Second day of pitched battles inside prison fortress
Northern alliance troops and captured Osama bin Laden loyalists have fought a second day of pitched battles in a prison fortress.
The rebel prisoners have been firing rocket-propelled grenades at their former captors in Mazar-e-Sharif.
Troops struggled to subdue a band of prisoners who took refuge in one of the towers of the fort.
Hundreds of the prisoners have already been killed in an insurrection that began when captives pulled weapons from their tunics and attacked their guards.
The Pentagon said five US military men were injured in friendly fire but that no US military personnel had been killed.

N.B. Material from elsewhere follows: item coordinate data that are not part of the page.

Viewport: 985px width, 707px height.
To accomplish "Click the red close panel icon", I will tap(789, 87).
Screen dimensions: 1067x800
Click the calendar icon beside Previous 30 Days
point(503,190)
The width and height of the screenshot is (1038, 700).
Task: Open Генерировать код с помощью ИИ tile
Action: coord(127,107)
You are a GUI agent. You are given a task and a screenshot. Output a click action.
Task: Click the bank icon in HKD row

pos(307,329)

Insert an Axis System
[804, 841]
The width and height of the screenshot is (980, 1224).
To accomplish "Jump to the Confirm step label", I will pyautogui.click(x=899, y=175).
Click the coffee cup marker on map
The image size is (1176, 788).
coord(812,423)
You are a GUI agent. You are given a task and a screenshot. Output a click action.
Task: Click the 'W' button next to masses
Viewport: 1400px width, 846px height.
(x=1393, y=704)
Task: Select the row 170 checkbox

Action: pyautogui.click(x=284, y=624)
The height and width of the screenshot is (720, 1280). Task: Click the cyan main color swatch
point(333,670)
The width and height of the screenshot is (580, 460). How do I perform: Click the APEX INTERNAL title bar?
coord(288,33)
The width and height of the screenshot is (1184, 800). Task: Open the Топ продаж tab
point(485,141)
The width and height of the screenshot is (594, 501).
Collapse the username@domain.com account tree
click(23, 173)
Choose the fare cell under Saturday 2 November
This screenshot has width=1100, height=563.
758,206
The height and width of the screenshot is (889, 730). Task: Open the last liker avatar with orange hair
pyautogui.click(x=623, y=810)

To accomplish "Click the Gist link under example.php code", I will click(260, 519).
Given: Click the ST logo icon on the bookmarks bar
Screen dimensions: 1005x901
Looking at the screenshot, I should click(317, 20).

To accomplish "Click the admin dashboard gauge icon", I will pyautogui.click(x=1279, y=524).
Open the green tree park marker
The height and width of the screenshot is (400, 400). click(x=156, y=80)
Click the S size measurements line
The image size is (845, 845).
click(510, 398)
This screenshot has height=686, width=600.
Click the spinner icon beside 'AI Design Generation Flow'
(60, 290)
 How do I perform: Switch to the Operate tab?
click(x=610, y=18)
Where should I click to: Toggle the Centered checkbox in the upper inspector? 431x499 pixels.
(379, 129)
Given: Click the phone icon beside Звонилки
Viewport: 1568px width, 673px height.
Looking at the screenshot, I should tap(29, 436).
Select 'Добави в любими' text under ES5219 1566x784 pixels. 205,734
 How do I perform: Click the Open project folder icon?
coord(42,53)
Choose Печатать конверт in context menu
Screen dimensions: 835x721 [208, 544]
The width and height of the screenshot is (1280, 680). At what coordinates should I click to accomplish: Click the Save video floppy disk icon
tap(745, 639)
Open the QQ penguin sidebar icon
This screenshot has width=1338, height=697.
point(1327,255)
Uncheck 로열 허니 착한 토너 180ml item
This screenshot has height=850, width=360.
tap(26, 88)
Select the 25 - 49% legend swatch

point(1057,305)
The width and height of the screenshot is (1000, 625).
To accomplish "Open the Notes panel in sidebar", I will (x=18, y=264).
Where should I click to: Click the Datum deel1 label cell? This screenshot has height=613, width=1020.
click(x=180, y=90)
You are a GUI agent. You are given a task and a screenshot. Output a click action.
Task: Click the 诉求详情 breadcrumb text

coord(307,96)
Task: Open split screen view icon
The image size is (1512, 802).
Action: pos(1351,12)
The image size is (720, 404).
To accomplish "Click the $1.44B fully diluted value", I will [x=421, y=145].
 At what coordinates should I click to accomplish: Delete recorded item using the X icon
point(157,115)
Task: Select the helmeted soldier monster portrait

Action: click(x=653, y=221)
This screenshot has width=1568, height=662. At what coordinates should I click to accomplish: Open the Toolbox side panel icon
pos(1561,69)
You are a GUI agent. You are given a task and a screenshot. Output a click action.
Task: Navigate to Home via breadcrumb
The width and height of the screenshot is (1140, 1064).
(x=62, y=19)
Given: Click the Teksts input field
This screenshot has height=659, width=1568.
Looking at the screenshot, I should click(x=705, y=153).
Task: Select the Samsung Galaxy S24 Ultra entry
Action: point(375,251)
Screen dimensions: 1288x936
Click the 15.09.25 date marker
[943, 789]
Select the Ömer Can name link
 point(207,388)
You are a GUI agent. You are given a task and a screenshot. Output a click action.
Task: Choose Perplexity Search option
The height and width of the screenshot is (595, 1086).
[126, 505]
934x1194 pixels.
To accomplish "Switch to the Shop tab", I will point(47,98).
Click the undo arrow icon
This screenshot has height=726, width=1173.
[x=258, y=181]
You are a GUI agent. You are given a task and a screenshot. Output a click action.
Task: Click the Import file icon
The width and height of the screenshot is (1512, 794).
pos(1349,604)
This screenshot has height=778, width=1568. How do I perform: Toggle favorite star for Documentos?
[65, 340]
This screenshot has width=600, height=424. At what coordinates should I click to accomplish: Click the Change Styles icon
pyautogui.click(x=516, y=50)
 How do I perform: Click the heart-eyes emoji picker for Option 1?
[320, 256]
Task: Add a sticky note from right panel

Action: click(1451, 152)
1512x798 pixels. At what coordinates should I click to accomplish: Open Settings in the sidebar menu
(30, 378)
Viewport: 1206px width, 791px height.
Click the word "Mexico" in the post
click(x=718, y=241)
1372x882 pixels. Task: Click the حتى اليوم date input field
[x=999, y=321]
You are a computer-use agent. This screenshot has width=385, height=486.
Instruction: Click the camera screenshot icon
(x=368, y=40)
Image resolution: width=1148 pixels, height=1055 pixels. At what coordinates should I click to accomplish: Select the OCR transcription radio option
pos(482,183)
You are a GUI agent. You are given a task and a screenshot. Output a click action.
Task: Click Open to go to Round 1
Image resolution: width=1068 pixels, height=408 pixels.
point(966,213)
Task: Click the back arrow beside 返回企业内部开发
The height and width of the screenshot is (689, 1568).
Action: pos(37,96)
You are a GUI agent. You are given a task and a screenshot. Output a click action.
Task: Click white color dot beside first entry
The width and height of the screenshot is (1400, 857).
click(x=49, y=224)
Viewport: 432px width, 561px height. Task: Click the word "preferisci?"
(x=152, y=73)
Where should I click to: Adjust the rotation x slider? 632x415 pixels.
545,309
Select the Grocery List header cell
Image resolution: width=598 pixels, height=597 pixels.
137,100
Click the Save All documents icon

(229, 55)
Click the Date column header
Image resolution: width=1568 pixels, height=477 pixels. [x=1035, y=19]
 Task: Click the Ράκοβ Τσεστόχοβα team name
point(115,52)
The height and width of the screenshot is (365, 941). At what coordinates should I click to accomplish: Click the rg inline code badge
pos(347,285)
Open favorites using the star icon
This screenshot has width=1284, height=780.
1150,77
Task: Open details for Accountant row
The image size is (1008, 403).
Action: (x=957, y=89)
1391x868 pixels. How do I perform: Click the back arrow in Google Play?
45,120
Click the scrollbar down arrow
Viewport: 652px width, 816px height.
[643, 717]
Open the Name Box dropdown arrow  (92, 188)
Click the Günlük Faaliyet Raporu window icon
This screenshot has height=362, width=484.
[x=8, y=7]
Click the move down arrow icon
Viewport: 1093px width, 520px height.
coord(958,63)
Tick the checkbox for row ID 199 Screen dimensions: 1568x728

The violence spilled into a second day despite declarations by the alliance and the Pentagon that the uprising had been quelled.
Alam, an alliance commander outside the fort co-ordinating attacks, said: "They're fighting until death. For this reason, it has continued. They won't hand themselves over alive."
Alam said 2,000 alliance troops were inside the 18th-century fortress, 10 miles west of Mazar-e-Sharif, and more were on the way.
US Defence Secretary Donald Rumsfeld says he doesn't think Taliban leader Mohammed Omar will surrender. He says he doesn't see Omar as "the surrendering type".
The Northern Alliance says he's hiding with Osama bin Laden in southern Afghanistan.